Your task -
Only a number is expected in reply: the count of lines below where the word "Focus" occurs.

Data supplied -
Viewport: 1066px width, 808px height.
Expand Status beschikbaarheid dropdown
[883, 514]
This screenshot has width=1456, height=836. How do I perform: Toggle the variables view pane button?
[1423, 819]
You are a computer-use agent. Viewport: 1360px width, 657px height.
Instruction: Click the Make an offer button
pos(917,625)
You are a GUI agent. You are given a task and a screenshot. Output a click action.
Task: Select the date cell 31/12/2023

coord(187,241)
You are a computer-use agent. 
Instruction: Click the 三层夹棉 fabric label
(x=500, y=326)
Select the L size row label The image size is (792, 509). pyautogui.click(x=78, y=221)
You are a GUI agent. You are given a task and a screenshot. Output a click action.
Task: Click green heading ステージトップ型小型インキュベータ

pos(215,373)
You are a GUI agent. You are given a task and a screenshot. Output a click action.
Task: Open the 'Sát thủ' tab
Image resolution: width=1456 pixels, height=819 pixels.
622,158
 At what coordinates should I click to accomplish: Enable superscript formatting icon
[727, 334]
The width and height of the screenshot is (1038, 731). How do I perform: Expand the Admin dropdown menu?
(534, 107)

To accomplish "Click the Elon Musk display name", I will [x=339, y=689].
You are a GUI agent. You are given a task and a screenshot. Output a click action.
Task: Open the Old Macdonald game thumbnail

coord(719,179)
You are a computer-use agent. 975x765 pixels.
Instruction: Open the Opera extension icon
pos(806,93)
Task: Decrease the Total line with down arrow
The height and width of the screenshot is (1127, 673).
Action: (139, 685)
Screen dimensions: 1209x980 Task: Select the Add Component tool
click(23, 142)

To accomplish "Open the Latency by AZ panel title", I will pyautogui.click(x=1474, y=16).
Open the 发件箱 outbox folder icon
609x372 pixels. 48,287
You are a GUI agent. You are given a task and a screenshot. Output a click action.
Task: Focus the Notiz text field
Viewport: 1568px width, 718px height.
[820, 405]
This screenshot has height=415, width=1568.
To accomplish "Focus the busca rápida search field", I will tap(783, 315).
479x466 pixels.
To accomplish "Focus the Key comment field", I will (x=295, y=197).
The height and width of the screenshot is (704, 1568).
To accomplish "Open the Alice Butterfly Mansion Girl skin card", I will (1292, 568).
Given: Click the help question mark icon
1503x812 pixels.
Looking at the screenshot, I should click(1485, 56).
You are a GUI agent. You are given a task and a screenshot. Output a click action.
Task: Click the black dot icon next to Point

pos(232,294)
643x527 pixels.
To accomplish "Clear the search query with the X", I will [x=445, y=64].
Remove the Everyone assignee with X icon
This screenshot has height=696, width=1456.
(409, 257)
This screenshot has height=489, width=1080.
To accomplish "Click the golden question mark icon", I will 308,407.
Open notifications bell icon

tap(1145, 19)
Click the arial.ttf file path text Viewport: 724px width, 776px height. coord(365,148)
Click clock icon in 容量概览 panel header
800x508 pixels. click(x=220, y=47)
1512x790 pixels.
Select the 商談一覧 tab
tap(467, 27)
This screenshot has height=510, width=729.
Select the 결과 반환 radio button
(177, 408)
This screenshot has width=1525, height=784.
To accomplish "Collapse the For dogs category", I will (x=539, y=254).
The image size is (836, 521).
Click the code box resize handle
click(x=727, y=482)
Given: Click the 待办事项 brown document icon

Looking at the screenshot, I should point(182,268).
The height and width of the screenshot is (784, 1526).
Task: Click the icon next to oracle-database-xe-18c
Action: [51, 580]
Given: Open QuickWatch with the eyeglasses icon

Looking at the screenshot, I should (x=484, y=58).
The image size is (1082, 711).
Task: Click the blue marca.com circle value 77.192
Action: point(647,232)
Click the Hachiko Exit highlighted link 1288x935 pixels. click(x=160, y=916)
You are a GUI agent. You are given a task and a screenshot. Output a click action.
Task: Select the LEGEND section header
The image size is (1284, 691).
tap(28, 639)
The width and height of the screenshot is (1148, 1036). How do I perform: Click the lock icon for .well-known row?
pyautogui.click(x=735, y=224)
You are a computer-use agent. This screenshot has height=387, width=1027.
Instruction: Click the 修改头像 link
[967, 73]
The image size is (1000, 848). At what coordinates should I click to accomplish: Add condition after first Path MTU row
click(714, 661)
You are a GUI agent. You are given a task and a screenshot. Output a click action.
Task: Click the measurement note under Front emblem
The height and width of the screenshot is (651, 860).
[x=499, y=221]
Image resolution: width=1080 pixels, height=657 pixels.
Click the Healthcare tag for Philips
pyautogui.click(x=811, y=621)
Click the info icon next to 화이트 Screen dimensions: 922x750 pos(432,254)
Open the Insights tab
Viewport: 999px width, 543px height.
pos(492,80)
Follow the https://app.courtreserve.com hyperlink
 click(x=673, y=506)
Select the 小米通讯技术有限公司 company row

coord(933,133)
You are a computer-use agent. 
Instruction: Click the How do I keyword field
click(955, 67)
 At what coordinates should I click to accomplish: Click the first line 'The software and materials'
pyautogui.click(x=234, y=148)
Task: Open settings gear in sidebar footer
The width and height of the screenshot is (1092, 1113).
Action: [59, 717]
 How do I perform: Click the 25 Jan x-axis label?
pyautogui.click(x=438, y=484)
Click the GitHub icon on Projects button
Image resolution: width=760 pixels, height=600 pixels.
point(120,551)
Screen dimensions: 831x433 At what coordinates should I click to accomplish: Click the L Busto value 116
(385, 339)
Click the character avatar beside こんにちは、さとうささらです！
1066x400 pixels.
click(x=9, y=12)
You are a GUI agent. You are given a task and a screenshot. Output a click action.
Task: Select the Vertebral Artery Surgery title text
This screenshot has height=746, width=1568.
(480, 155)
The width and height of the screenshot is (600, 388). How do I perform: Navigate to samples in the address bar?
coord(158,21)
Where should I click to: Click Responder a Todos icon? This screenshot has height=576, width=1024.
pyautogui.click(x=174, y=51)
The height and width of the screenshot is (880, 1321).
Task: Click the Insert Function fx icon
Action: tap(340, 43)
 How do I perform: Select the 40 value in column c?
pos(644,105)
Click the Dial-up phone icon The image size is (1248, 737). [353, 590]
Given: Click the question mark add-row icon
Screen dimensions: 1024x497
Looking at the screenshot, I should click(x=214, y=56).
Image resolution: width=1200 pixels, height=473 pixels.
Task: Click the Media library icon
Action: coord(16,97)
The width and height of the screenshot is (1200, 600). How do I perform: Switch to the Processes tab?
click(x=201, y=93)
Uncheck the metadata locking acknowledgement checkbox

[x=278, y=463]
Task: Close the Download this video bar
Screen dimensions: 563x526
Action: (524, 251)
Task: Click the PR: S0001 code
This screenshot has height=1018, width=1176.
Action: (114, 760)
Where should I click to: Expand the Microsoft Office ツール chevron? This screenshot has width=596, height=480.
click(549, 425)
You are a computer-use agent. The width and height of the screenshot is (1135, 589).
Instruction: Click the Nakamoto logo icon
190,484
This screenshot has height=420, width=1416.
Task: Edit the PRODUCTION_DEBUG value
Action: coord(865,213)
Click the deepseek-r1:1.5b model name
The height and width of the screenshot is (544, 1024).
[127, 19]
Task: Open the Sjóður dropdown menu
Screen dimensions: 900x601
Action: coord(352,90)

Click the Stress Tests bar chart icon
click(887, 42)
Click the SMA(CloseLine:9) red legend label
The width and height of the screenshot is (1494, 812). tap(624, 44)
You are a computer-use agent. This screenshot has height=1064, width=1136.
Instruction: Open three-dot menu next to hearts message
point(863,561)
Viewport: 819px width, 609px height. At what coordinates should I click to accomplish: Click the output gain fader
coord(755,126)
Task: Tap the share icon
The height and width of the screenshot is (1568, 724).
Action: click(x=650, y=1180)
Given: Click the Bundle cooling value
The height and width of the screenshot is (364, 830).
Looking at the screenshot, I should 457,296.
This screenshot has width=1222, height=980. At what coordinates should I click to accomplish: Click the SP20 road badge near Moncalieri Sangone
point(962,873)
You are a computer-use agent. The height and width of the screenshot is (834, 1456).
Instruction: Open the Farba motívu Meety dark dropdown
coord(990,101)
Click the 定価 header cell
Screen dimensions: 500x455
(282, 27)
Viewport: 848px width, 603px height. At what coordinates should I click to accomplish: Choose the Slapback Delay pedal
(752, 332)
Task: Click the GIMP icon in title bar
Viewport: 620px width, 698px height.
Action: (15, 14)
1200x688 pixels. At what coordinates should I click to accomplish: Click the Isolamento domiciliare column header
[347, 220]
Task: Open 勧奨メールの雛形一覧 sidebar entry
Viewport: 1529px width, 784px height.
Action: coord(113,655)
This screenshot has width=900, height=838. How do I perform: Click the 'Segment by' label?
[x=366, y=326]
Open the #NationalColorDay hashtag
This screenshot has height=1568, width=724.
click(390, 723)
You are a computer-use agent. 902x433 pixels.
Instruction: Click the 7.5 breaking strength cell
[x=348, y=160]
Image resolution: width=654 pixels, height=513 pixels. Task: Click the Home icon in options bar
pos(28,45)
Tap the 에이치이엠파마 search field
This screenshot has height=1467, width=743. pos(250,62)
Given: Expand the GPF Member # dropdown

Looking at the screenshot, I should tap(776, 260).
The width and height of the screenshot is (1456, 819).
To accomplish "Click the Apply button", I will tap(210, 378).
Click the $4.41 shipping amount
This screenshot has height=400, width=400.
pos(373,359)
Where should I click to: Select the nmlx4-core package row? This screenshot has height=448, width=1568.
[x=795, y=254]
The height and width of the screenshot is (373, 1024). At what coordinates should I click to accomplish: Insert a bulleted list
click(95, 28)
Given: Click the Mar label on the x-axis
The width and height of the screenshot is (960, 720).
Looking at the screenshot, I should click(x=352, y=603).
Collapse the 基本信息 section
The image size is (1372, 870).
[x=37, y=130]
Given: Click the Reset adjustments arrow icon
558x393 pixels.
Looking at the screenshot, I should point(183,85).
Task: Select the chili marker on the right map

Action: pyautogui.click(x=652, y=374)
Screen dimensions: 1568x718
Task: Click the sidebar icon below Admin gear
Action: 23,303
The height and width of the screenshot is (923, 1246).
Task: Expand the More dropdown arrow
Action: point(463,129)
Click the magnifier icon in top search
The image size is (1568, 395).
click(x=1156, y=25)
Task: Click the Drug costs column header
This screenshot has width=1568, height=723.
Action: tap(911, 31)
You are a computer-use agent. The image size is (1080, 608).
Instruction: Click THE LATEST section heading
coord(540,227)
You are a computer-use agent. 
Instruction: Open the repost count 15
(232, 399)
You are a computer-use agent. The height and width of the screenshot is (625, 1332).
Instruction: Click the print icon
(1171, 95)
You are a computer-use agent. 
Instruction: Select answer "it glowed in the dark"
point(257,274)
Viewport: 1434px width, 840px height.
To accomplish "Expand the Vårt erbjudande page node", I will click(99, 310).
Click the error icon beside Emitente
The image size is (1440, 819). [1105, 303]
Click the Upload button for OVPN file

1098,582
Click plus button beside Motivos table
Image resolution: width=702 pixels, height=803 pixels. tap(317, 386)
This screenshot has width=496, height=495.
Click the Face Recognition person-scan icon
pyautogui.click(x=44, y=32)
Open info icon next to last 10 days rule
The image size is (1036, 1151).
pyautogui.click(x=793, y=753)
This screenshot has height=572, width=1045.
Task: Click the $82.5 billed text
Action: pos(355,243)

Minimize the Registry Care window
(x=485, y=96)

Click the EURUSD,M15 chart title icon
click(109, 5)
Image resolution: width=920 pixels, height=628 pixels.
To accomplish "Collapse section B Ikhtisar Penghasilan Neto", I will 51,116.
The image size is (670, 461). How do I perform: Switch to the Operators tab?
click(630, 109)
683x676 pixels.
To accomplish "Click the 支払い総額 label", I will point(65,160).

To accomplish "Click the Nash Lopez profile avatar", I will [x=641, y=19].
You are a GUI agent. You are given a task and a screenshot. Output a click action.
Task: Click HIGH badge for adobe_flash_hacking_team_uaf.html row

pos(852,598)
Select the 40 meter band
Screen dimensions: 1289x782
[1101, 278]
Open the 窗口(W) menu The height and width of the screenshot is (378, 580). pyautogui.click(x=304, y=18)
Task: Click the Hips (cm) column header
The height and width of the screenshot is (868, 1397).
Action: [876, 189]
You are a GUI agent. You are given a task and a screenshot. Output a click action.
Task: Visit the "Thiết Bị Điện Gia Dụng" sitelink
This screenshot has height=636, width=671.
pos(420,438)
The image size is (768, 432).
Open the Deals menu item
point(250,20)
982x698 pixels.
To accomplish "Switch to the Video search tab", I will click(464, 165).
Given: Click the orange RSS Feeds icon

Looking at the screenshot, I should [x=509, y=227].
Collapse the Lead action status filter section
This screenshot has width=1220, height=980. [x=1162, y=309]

Result below -
3